### Work instructions
For every line in the records below that holds "Total", make a copy.

___ Record extracts

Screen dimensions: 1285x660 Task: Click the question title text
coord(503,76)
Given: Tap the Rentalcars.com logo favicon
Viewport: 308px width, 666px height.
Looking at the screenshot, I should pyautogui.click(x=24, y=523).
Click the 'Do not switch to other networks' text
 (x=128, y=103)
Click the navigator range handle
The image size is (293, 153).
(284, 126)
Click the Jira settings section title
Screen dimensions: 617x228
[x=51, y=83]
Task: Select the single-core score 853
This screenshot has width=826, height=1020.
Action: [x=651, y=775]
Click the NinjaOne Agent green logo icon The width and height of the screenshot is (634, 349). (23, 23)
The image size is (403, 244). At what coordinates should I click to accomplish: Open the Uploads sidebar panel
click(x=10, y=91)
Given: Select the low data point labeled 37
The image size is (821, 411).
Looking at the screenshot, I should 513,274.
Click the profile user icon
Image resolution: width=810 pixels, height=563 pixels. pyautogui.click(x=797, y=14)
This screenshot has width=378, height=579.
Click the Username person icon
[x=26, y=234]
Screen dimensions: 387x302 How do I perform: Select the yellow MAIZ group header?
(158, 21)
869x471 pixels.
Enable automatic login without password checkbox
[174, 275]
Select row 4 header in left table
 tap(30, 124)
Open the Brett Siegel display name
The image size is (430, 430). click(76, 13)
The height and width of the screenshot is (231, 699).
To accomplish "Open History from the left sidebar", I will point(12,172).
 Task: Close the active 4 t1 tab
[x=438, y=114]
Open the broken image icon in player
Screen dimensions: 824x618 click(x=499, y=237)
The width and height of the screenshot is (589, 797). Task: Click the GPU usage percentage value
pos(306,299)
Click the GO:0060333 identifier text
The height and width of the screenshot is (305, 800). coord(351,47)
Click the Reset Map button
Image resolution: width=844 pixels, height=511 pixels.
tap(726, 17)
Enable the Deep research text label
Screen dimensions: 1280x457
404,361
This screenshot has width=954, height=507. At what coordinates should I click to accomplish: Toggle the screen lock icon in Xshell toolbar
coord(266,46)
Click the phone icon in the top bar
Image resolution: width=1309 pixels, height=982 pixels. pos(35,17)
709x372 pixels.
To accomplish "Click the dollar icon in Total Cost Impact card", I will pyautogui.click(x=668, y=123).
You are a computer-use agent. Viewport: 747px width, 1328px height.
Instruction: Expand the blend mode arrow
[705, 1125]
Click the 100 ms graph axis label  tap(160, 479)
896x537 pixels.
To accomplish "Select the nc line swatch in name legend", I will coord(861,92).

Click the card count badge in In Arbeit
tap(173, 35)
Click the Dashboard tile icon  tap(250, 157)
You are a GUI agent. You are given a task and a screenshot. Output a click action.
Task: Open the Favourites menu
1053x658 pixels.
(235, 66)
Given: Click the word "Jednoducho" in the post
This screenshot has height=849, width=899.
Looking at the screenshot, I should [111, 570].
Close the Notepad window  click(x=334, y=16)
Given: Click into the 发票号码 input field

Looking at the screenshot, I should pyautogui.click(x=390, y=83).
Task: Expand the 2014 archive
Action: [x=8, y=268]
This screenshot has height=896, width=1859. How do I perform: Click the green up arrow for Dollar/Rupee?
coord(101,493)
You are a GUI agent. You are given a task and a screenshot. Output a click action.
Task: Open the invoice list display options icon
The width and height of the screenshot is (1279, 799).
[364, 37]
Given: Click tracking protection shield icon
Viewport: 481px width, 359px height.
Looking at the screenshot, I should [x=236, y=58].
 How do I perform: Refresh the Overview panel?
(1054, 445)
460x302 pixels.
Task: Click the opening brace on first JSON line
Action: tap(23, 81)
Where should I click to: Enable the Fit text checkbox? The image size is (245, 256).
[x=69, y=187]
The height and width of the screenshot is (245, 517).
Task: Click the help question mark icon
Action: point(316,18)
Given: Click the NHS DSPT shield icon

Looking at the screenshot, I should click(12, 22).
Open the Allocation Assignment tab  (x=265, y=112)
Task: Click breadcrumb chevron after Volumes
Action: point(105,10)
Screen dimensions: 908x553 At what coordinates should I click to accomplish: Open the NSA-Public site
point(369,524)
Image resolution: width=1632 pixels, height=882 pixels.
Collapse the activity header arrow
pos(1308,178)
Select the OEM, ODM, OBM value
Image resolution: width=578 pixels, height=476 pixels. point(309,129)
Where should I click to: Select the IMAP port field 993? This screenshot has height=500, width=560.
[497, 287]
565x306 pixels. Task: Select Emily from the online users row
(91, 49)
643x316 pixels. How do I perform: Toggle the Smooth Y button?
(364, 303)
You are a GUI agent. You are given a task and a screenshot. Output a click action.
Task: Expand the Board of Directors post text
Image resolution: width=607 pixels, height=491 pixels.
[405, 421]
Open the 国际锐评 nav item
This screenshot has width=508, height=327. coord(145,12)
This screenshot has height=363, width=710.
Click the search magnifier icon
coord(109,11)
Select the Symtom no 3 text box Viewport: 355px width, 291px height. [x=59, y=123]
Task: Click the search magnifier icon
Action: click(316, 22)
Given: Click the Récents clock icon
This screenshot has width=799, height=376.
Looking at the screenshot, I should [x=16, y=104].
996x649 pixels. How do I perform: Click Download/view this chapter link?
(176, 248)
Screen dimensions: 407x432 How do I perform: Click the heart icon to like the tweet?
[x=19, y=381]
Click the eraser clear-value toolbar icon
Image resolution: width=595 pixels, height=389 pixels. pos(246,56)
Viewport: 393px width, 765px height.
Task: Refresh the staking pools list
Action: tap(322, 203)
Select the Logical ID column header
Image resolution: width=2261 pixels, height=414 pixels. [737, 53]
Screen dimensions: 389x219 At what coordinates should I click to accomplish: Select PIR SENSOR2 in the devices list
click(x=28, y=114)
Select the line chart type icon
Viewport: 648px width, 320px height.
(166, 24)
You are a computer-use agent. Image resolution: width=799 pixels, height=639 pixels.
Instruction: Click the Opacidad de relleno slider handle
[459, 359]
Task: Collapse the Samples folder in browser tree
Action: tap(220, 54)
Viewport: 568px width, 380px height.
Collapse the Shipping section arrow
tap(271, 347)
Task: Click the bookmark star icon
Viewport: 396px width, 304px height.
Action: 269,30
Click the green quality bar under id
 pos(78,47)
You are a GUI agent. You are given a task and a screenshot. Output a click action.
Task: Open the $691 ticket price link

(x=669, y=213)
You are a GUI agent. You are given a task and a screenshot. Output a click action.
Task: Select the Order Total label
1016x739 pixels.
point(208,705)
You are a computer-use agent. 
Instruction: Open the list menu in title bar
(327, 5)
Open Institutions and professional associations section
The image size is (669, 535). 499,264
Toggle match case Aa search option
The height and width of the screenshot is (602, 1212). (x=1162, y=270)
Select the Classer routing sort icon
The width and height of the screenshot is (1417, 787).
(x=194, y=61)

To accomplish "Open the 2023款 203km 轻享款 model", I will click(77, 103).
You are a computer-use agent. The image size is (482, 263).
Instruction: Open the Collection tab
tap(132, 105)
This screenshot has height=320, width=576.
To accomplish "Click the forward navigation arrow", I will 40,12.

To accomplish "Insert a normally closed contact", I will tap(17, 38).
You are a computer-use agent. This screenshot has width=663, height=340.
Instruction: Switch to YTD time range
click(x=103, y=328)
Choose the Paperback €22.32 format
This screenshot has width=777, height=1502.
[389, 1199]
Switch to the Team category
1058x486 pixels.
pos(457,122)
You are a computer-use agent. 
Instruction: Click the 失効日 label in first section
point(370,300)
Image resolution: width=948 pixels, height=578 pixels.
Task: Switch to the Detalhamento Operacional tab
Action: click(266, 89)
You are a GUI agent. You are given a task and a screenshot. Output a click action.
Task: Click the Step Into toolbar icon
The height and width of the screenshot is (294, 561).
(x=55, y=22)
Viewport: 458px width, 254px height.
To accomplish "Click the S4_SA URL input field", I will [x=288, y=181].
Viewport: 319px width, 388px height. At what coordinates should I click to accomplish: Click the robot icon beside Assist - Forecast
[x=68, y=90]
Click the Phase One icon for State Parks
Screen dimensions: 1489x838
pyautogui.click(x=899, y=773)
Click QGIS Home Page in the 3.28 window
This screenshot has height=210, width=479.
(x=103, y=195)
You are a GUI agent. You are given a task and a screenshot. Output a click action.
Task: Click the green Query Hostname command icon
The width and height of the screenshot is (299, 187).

______

### Response below
To accomplish "Click the dollar icon in Total Cost Impact card", I will pyautogui.click(x=668, y=123).
Task: Select the Order Total label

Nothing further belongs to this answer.